## [COMPLETE THE FOLLOWING]
- A) In the article about Floyd Landis, from where did Landis speak when he said he would explain "why this is not a doping case"?
- B) In the article about Floyd Landis, transcribe the text from "The day before, in" to "a drug scandal.".
- C) Say whether each statement agrees with the article about Floyd Landis, answering yes or no and quoting the words of the article that decide it.
(i) Landis revealed where he was during the Thursday teleconference.
(ii) The test that put his title in doubt was a urine test.
(iii) On Thursday, Landis said he knew what had caused the result.

Landis under microscope, but resolute
Sounding more defiant than the day before, eyes flashing and voice steady, Floyd Landis looked into the cameras Friday and said he would prove he “deserved to win” the Tour de France.
In his first public appearance since a urine test showing a testosterone imbalance cast his title into doubt, the American said his body’s natural metabolism — not doping of any kind — caused the result, and that he would soon have the test results to prove it.
“We will explain to the world why this is not a doping case but a natural occurrence,” Landis said from the Spanish capital.
The day before, in a teleconference from a location in Europe he did not disclose, Landis said he didn’t cheat, but had no idea what might have caused the result on the Tour’s 17th stage, where he staked his stirring comeback in the Alps.
During that Thursday call, Landis sounded downcast and heartbroken, saying he expected to clear his name but never his reputation. His demeanor was decidedly more fiery Friday, when he sat before a buzzing news conference and lashed out at the media for characterizing his plight as a drug scandal.

## [EXTRACTED MATERIAL]
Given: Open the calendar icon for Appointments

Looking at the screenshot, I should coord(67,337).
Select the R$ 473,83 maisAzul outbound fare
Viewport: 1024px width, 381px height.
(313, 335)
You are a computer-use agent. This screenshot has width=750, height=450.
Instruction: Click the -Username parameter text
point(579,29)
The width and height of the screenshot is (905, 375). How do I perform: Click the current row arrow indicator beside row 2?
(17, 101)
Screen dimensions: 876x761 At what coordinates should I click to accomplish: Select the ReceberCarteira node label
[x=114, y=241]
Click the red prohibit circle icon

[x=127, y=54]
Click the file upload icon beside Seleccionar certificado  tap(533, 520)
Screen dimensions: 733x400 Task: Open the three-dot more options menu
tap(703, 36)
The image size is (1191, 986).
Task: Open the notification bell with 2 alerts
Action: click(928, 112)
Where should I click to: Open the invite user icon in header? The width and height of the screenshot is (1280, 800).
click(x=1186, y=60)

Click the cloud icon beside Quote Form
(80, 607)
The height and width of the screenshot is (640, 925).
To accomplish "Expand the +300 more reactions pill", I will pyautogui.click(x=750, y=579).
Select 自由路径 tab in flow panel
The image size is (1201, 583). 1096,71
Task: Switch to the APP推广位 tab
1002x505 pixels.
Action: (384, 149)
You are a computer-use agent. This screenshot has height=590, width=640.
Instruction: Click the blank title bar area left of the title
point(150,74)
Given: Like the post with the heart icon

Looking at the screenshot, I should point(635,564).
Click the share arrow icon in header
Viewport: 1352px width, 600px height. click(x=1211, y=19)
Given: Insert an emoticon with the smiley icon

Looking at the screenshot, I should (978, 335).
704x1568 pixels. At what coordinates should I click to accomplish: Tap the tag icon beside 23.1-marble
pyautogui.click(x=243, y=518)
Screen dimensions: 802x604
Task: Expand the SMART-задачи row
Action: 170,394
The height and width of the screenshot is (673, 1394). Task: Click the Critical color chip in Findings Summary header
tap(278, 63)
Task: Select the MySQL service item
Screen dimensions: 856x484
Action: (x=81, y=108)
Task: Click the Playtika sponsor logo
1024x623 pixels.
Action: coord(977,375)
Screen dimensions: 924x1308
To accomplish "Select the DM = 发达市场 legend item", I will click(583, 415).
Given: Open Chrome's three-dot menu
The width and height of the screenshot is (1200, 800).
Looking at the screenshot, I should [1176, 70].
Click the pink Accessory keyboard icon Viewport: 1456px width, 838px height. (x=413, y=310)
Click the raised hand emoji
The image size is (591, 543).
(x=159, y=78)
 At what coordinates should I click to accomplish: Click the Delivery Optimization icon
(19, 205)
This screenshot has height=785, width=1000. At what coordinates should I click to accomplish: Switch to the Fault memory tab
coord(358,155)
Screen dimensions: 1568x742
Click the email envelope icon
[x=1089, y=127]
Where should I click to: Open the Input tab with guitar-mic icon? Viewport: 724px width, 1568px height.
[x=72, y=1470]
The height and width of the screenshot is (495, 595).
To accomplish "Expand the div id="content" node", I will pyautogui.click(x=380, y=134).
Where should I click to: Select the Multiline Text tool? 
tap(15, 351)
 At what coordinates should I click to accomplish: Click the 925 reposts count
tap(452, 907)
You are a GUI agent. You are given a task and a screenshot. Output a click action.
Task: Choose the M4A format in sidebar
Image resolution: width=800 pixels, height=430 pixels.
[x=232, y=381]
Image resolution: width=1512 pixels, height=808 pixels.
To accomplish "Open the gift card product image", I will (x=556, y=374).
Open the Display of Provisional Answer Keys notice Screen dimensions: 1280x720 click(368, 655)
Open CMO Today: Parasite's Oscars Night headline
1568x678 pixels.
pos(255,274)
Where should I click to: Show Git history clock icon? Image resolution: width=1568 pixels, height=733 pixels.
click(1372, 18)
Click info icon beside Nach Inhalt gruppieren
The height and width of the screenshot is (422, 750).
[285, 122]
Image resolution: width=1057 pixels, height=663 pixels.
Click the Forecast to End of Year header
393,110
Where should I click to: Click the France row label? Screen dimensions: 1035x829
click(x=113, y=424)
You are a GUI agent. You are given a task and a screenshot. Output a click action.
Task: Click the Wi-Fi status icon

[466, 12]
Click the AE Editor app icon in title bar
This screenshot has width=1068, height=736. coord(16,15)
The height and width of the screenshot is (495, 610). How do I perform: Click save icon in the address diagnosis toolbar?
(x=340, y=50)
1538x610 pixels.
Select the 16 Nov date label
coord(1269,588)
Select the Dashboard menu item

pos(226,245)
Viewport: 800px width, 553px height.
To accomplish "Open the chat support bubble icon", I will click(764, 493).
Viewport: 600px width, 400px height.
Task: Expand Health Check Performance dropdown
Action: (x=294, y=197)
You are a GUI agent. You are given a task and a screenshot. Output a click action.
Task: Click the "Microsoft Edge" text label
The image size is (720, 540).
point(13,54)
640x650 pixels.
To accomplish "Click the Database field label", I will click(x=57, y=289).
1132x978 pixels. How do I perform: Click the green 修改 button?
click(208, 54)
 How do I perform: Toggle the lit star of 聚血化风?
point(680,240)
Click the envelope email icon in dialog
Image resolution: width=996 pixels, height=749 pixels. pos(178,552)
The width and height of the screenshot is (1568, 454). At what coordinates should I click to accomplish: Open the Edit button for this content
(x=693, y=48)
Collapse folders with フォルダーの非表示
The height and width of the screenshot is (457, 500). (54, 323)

## [RESULTS FOR THE EXERCISE]
- A) From the Spanish capital.

- B)
The day before, in a teleconference from a location in Europe he did not disclose, Landis said he didn’t cheat, but had no idea what might have caused the result on the Tour’s 17th stage, where he staked his stirring comeback in the Alps.
During that Thursday call, Landis sounded downcast and heartbroken, saying he expected to clear his name but never his reputation. His demeanor was decidedly more fiery Friday, when he sat before a buzzing news conference and lashed out at the media for characterizing his plight as a drug scandal.

- C)
(i) No: "from a location in Europe he did not disclose"
(ii) Yes: "a urine test showing a testosterone imbalance"
(iii) No: "had no idea what might have caused the result"